◆ **Goals**
A – Answer these from the support vector machines text:
(i) What tasks does it say an SVM can perform?
(ii) For what kind of datasets are SVMs particularly well suited?
(iii) What name is given to fitting the widest possible street between the classes?
B – Write the next part of the support vector machines text, picking up after its last sentence.

◆ **Page text**
=-=-=
# Chapter 5 - Support Vector Machines

In [1]:
import pandas as pd
import numpy as np

In [2]:
import os, itertools

In [3]:
from sklearn import datasets

A Support Vector Machine (SVM) is a very powerful and versatile Machine Learning model, capable of performing linear or nonlinear classification, regression, and even outlier detection. 

SVMs are particularly well suited for classification of complex but small- or medium-sized
datasets.

The fundamental idea behind SVMs is best explained with some pictures. 

The two classes can clearly be separated easily with a straight line (they are linearly separable). 

The left plot shows the decision boundaries of three possible linear classifiers. 

The model whose decision boundary is represented by the dashed line is so bad that it does not even separate the classes properly. 

The other two models work perfectly on this training set, but their decision boundaries come so close to the instances that these models will probably not perform as well on new instances. 


In contrast, the solid line in the plot on the right represents the decision boundary of an SVM classifier; this line not only separates the two classes but also stays as far away from the **closest training instances as possible**. 


You can think of an SVM classifier as fitting the widest possible street (represented by the parallel dashed lines) between the classes. This is called **large margin classification**.
=-=-=
◆ **Information shown**
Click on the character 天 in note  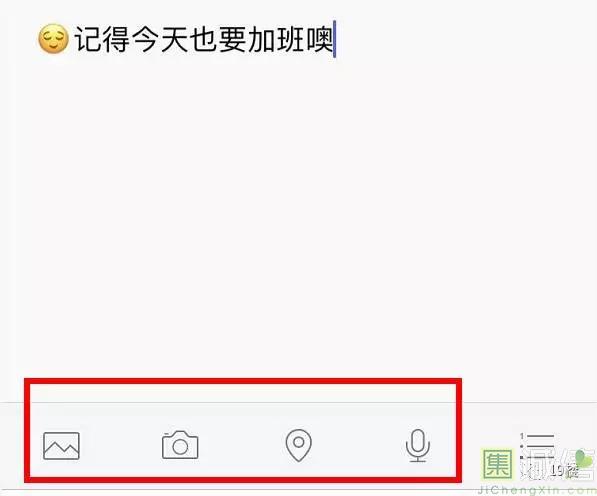click(175, 39)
=-=-=
◆ **Set of answers**
A –
(i) Linear or nonlinear classification, regression, and outlier detection.
(ii) Complex but small- or medium-sized datasets.
(iii) Large margin classification.

B –
![svm1.PNG](attachment:svm1.PNG)

Notice that **adding more training instances “off the street” will not affect the decision boundary at all**: it is fully determined (or “supported”) by the instances located on the edge of the street. 
These instances are called the support vectors (they are circled in Figure 5-1).

**WARNING**

**SVMs are sensitive to the feature scales**, as you can see in Figure 5-2: on the left plot, the vertical scale is much larger than the horizontal scale, so the widest possible street is close to horizontal. After feature scaling (e.g., using Scikit-Learn’s `StandardScaler`), the decision boundary looks much better (on the right plot)

![5-2.PNG](attachment:5-2.PNG)

### Soft Margin Classification

If we strictly impose that all instances be off the street and on the right side, this is called **hard margin classification**. 
There are two main issues with hard margin classification:

* it only works if the data is linearly separable
* it is quite sensitive to outliers. 

Figure 5-3 shows the iris dataset with just one additional outlier: on the left, it is impossible to find a hard margin, and on the right the decision boundary ends up very different from the one we saw in Figure 5-1 without the outlier, and it will probably not generalize as well.

![5-3.PNG](attachment:5-3.PNG)

To avoid these issues it is preferable to use a more flexible model. 

The objective is to find a good balance between keeping the street as large as possible and limiting **the margin violations** (i.e., instances that end up in the middle of the street or even on the wrong side). 

This is called **soft margin classification**.

In Scikit-Learn’s SVM classes, you can control this balance using the `C` hyperparameter: 
a smaller C value leads to a wider street but more margin violations. 

Figure 5-4 shows the decision boundaries and margins of two soft margin SVM classifiers on a nonlinearly separable dataset.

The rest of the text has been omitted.